→ **How to complete this task**
Output the line that contains "The height and" and every line after it to the end of the entries, with nothing added or left out.
:: Supplied records
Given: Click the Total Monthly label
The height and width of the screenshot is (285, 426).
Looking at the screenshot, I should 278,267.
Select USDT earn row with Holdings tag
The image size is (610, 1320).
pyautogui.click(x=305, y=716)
::::
→ **Result for this exercise**
The height and width of the screenshot is (285, 426).
Looking at the screenshot, I should 278,267.
Select USDT earn row with Holdings tag
The image size is (610, 1320).
pyautogui.click(x=305, y=716)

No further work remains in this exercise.